** Task brief **
Reproduce verbatim the lines below, starting with the line that contains "Screen dimensions: 1631x792" and continuing through the final line, with both ends included. Omit the pictures from your answer.

** begin **

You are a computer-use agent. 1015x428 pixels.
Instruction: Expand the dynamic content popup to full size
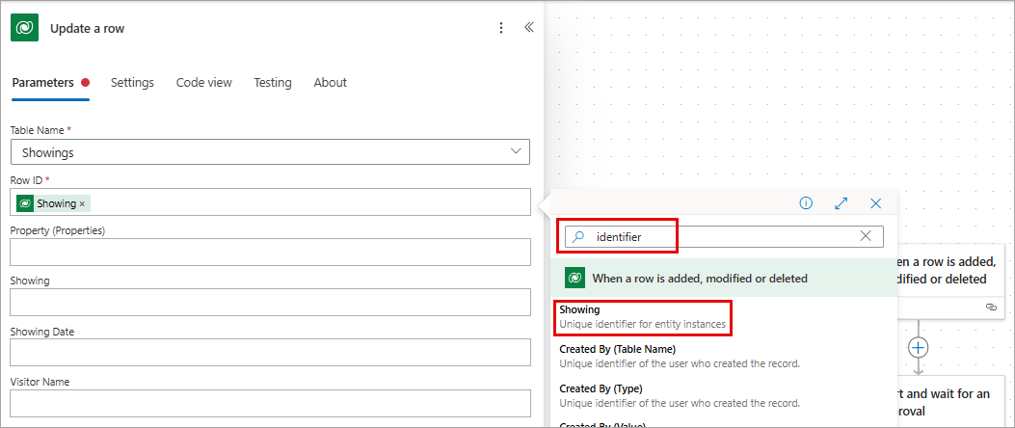tap(841, 203)
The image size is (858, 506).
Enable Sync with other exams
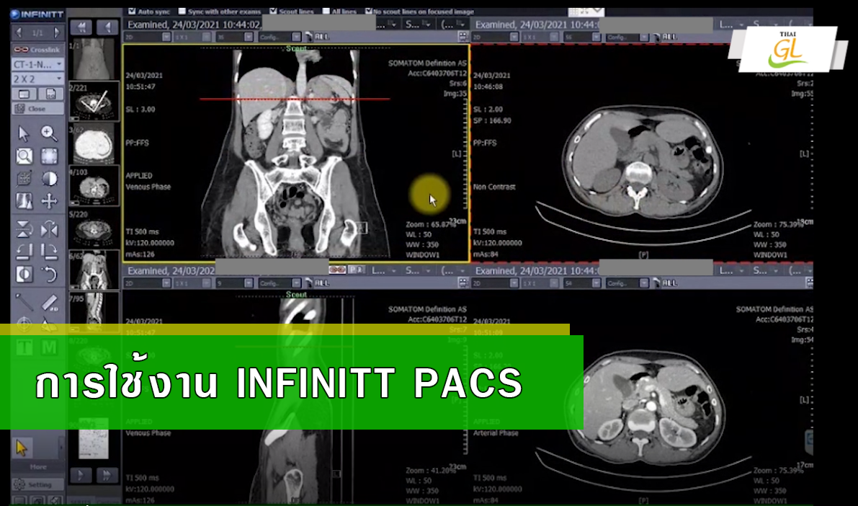pyautogui.click(x=182, y=12)
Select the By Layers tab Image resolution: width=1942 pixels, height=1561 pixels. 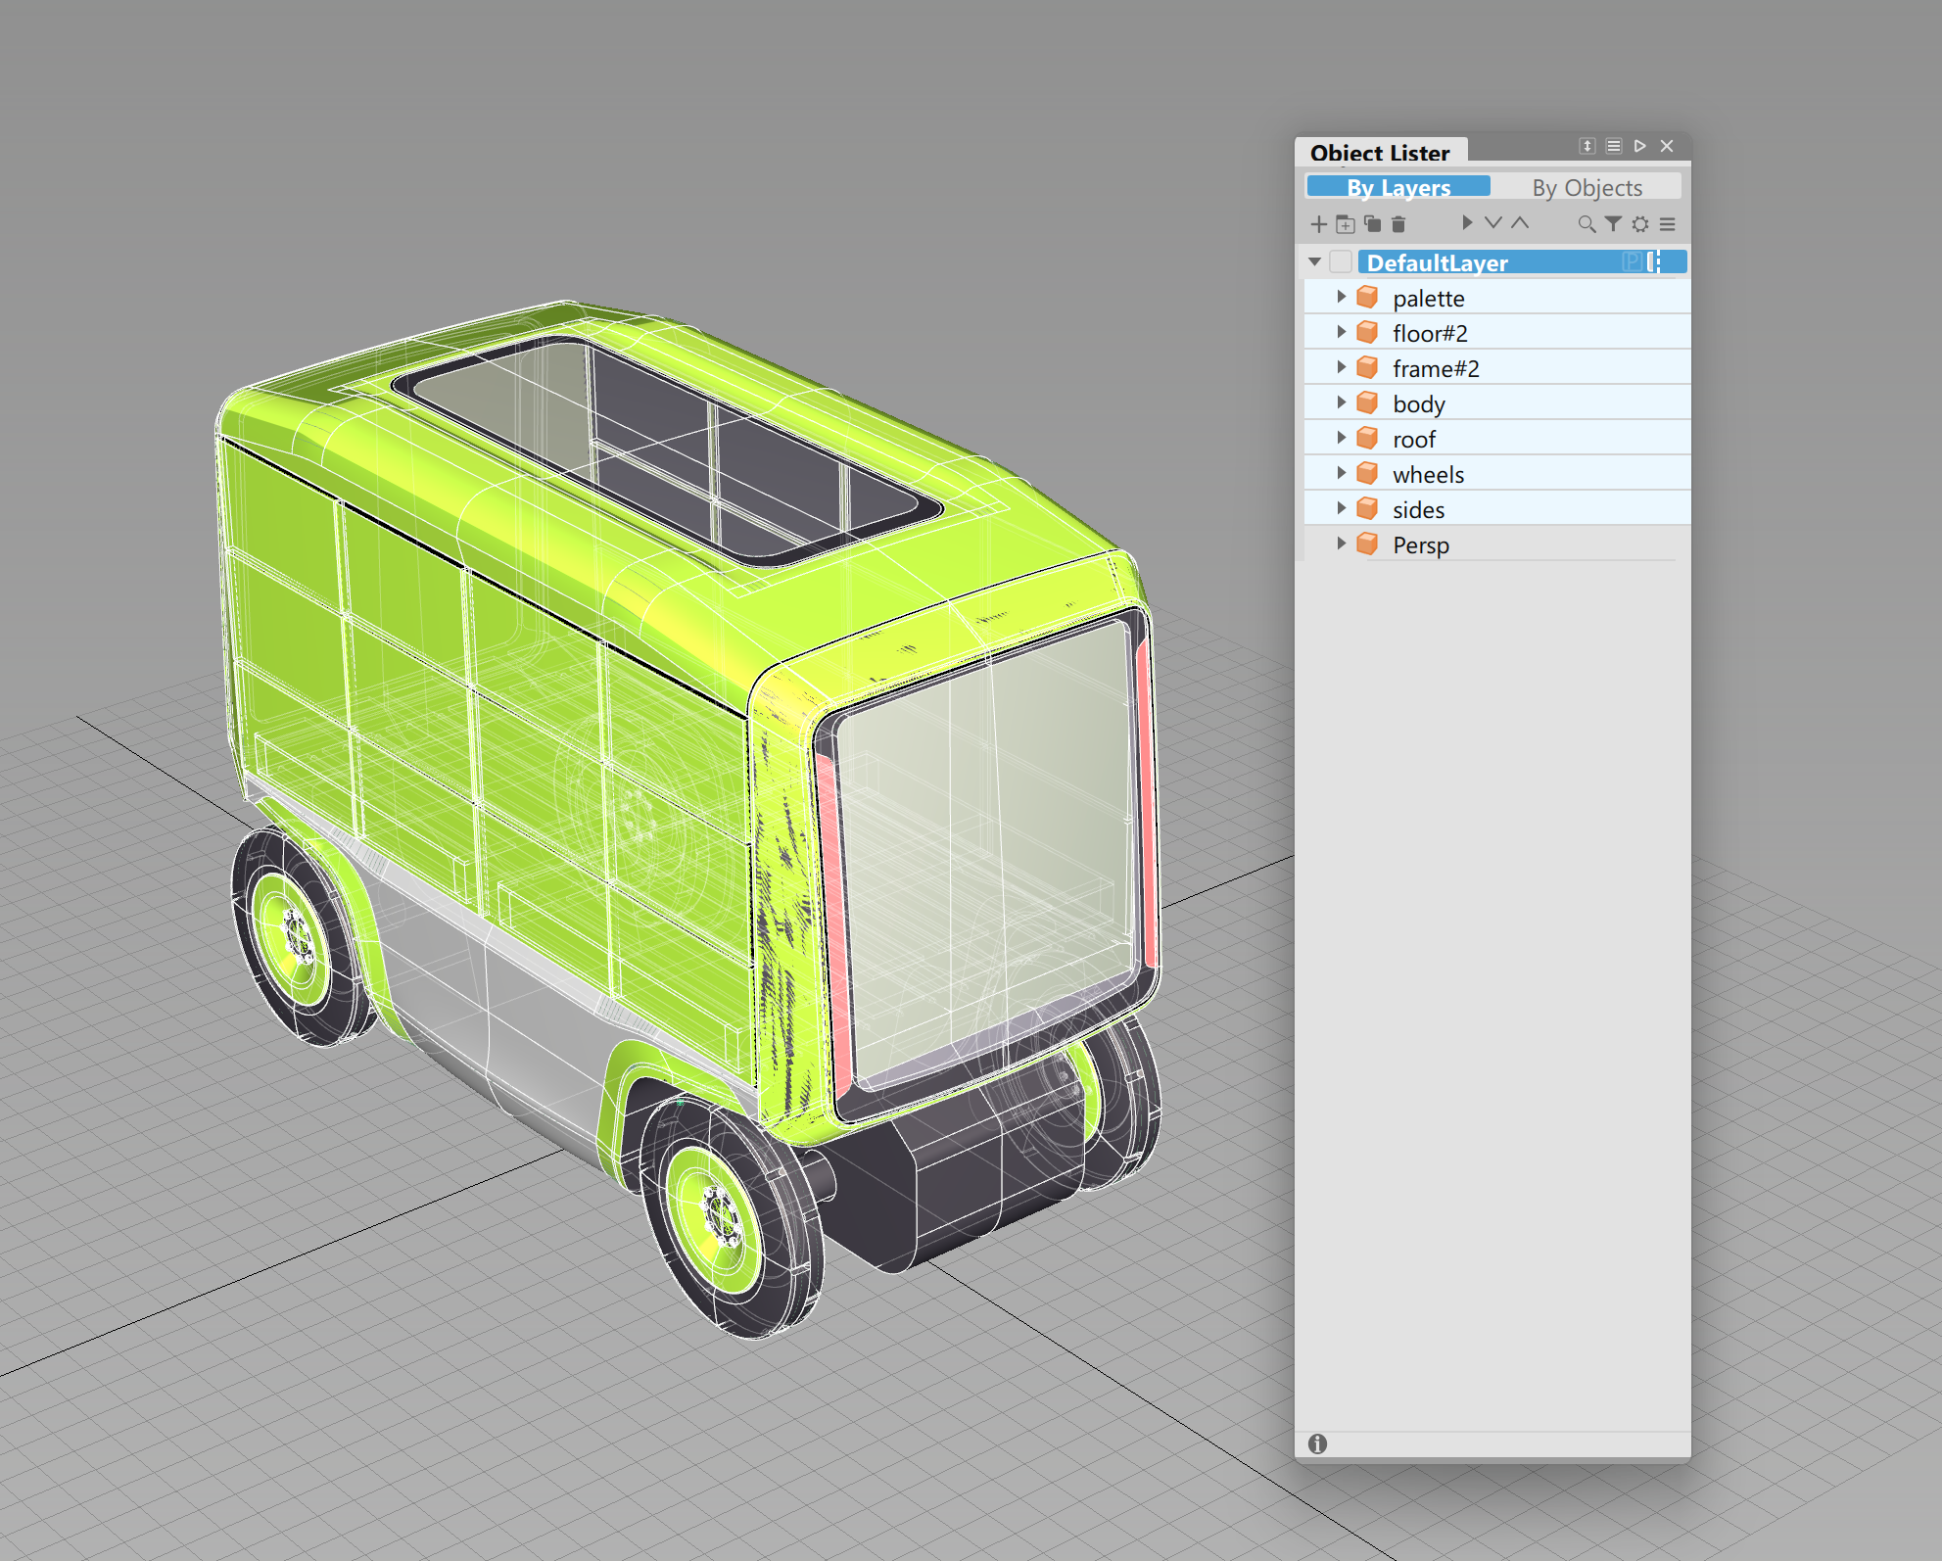[x=1398, y=187]
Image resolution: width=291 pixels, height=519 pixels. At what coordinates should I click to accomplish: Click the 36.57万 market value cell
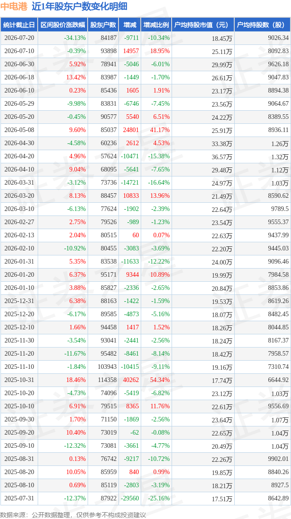click(x=222, y=157)
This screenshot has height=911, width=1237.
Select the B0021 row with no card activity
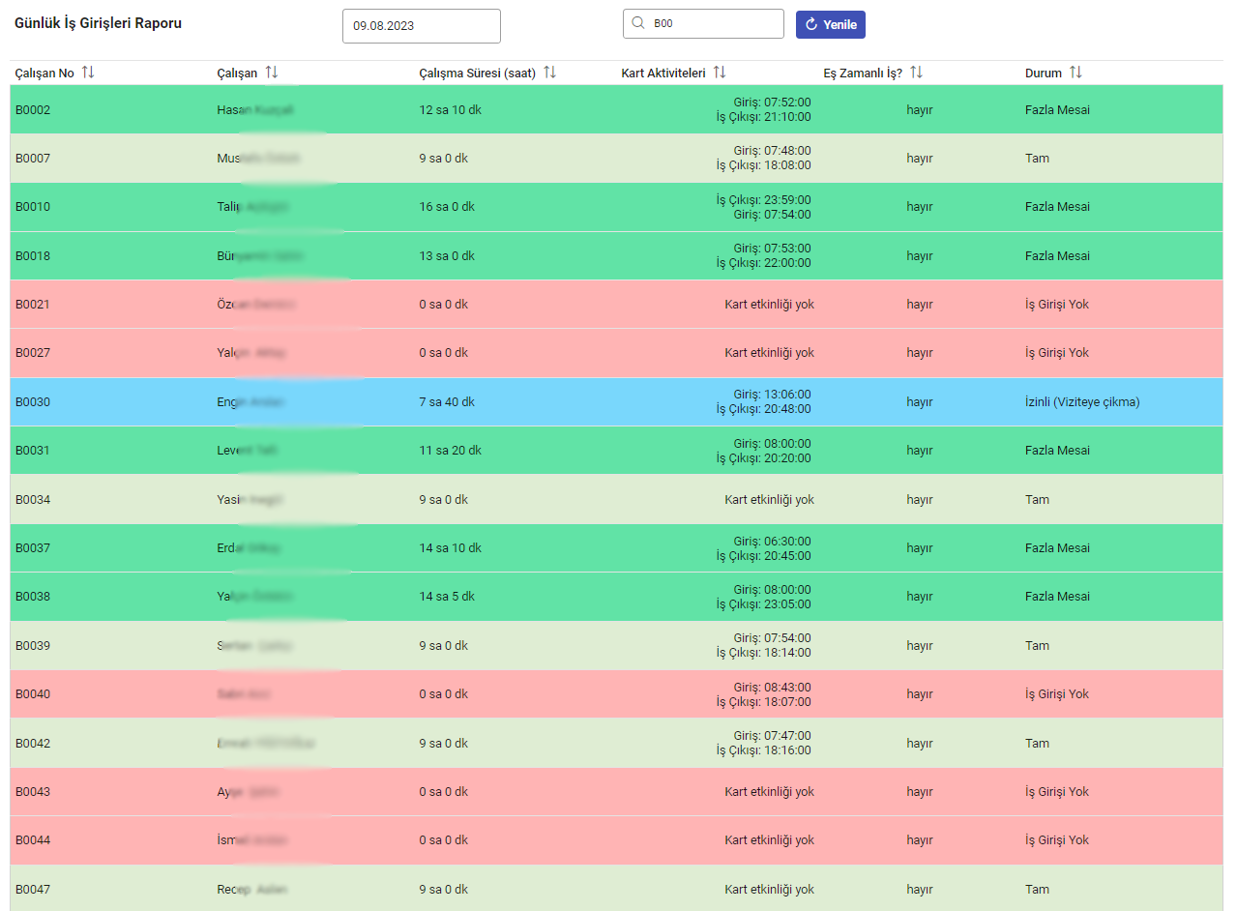tap(33, 305)
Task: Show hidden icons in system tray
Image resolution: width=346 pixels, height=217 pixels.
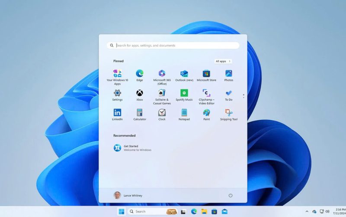Action: pos(307,212)
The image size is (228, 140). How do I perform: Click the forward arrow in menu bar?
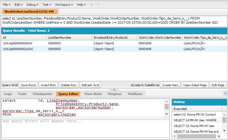[x=98, y=5]
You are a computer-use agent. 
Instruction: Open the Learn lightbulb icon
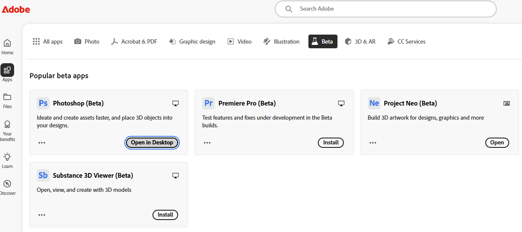click(7, 156)
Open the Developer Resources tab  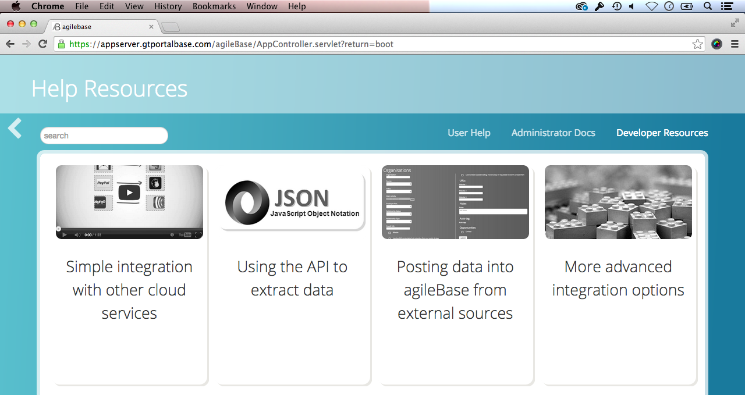tap(662, 133)
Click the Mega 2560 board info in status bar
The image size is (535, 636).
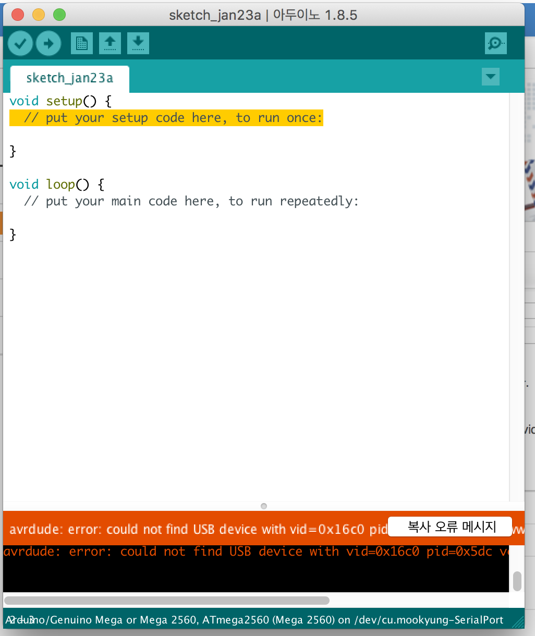point(256,620)
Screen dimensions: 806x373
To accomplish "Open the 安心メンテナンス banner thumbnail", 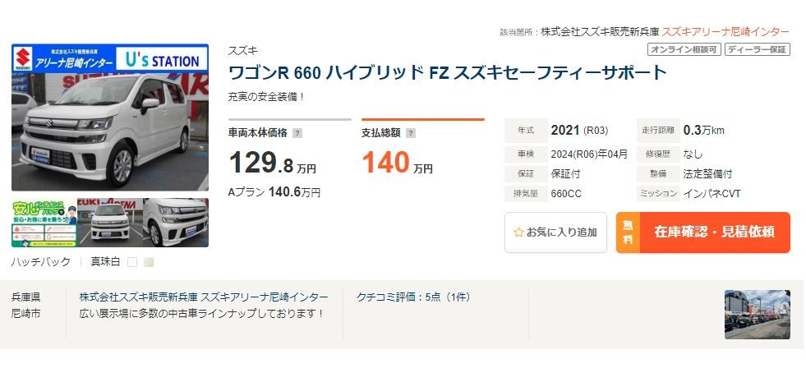I will click(44, 223).
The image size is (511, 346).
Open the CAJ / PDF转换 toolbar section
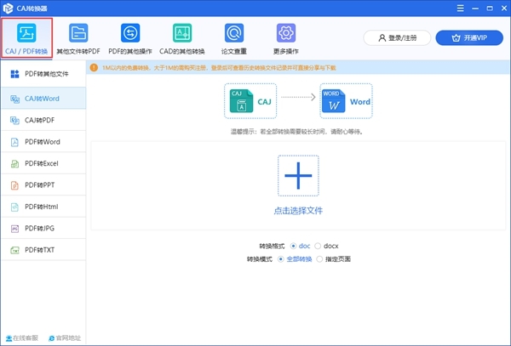pos(27,37)
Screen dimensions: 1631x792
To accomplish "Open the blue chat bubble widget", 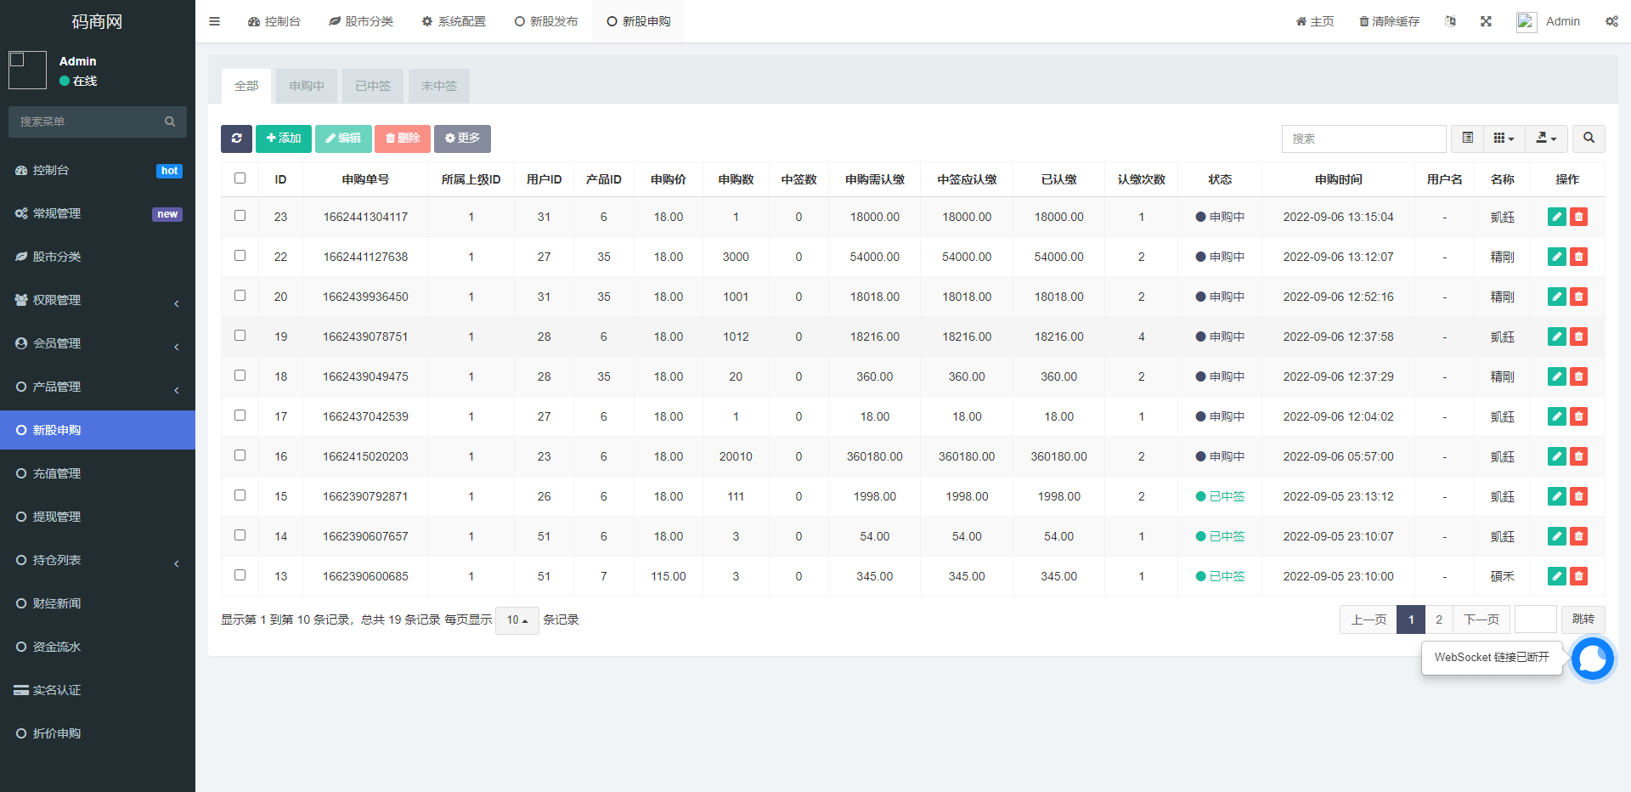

** end **

** Finished answer **
Screen dimensions: 1631x792
To accomplish "Open the blue chat bubble widget", 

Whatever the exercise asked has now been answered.